The uncertainty caused by Brexit outcome would act as a headwind to global growth, particularly in the U.S, and as a result U.S Fed could delay increasing their interest rates. Lower interest rates for longer bodes well for GCC economies as it helps to revive their economies which are bruised by the fall in oil prices. GCC governments could act swiftly to raise capital from international bonds before the rates start rising again.
Protectionist policy to the fore
One of the important implications of the vote is that the positive effects of globalization have not trickled down to all. The growing inequality as a result of stagnating incomes, especially for low skilled workers, due to technological advances resulting in plateauing of labour productivity has led to displeasures among the voting majority. They largely feel threatened by trade and immigration policies and fear their jobs are either being replaced by immigrants or outsourced to people in emerging countries. Backlash on globalization doesn’t bode for emerging markets and in particular GCC economies as they have largely benefitted from free flow of capital, labour and goods.
Impact on GCC's Investments in British Real Estate
Realty agents and analysts opine the exit from EU would end the housing boom in Britain bringing the price rises to an abrupt halt. Realty transactions are bound to be thin as buyers would prefer to ‘wait and watch’. Commercial real estate, especially office spaces, would be hit as multinational organizations reassess their strategy to stay in London, which so far had served as a gateway for EU markets. It is estimated that over 100,000 jobs could be relocated out of London and as a result office rents could drop by as much as 18% in the next two years (Jefferies (Mike Prew), sourced from Financial Times).

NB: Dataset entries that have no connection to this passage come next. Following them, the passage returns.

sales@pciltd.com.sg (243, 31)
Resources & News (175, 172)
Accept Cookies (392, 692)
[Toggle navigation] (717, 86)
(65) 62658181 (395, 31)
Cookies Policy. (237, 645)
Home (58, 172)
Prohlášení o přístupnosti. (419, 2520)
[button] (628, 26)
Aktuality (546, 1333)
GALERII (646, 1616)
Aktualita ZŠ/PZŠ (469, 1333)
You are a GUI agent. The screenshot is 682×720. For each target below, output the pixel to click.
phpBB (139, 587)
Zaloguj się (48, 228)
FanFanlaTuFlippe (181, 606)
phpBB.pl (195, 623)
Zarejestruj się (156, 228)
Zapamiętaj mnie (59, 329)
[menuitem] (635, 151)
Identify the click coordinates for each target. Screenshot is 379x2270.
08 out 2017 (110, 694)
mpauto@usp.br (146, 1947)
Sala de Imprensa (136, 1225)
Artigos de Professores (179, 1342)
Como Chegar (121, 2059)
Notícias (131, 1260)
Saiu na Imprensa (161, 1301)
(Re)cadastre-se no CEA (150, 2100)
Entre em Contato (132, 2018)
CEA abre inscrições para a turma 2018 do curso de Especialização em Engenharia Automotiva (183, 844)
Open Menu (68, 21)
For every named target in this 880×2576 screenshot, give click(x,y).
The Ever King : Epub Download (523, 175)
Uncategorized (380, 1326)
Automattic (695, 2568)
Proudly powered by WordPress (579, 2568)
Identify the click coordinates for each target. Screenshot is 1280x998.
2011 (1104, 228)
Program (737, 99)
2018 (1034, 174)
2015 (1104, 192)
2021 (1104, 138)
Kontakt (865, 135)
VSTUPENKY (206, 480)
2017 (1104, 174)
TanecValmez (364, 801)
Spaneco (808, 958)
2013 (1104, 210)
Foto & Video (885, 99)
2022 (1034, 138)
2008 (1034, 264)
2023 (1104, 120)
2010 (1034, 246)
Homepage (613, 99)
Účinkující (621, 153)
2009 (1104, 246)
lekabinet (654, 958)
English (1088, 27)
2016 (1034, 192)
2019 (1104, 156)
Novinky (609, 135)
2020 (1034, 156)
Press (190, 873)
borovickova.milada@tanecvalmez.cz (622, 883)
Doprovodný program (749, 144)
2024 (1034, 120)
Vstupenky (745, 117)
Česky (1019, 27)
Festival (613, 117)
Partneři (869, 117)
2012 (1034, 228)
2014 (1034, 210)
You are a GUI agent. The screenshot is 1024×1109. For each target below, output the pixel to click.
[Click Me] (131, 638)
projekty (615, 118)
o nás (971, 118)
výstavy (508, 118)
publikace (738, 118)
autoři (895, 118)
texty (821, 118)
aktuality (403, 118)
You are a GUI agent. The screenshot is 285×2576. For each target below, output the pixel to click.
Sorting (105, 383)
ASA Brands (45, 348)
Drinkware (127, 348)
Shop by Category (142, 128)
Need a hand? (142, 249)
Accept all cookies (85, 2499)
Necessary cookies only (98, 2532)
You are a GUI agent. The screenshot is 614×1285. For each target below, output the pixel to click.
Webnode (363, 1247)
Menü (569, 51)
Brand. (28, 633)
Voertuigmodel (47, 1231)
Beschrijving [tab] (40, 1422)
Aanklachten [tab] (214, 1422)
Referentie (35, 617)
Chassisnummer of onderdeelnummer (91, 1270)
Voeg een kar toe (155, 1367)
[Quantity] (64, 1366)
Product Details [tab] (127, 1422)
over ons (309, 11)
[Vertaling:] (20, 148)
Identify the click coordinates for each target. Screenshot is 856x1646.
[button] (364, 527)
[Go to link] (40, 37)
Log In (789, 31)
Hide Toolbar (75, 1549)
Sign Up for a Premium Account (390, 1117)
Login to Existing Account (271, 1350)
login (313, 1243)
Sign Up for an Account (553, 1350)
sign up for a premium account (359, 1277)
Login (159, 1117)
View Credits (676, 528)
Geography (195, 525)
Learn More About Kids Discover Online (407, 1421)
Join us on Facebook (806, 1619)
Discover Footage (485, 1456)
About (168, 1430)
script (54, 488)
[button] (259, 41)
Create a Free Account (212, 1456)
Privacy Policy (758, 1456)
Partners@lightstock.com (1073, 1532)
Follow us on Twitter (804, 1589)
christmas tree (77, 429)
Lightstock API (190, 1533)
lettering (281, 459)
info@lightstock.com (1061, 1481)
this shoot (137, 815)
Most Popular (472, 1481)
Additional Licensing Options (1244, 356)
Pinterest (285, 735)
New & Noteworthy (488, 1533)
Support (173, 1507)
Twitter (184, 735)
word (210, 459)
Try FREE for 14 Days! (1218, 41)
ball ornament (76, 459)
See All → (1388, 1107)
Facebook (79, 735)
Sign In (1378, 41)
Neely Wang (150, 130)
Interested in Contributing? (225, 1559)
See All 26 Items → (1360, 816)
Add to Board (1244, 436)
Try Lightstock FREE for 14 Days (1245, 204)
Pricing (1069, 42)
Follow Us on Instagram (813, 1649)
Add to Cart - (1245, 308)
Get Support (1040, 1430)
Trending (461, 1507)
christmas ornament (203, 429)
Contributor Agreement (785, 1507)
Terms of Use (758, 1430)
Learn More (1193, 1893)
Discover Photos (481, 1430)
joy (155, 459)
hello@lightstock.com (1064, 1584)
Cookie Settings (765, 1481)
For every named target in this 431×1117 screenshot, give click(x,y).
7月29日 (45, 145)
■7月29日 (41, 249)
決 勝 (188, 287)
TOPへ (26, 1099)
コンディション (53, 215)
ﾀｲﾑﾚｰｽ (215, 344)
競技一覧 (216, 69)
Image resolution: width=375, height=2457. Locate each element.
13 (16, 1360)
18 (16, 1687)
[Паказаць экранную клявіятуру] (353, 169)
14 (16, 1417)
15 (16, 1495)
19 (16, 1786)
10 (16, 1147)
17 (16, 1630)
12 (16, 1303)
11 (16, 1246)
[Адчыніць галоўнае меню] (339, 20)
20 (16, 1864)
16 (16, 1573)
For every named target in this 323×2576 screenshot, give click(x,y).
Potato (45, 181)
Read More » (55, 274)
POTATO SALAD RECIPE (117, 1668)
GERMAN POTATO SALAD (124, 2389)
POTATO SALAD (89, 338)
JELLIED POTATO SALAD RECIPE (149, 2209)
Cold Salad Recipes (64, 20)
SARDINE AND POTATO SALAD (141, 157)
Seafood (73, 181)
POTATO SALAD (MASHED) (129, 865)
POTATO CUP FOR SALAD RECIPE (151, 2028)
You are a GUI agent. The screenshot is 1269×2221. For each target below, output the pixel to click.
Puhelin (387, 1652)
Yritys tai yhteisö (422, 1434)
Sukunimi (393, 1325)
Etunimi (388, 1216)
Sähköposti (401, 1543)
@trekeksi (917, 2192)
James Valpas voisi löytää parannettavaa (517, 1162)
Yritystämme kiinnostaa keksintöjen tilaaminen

Sovereign Wealth Funds (SWFs) and HNIs in GCC are known to invest heavily in London's real estate. For instance, Investors from the UAE accounted for more than 20% of buy-to-let property sales in the UK in 2015. Qatar Investment Authority (QIA) is among the high-profile investors in London real estate, snapping up landmarks such as the Shard skyscraper, Harrods department store and Olympic Village (Reuters). Value of their holdings would be marked down due to the fall in pound value. The ensuing uncertainty would lead to investors demanding a premium, subsequently, the prices could further decline.
On the other hand, a steep fall in real estate prices in Britain (especially London) may also see fresh investments from GCC into the country on account of bottom fishing.
Impact on Trade with GCC
GCC region has been in talks with EU region for over 25 years and the Free Trade Agreement (FTA) between the regions is still pending. Having lost of access to EU, Britain to sustain its exports would be aggressive to sign bilateral trade deals. This presents an opportunity for GCC regions, especially Dubai, as it acts as a trading hub for MENA region as well as a gateway for African continent. Establishing bilateral trading agreement with Britain would be possible and this is a positive for GCC economies
Impact on GCC Equities
GCC equities may continue to fall in the short-term, in line with global trends, as risk aversion engulfs investor sentiments. However, we feel the direct impact of Brexit is minimal on GCC equities as their earnings prospects are little affected by the event. As a result, we expect equities to gradually recover as their movements are largely dictated by domestic factors and oil prices.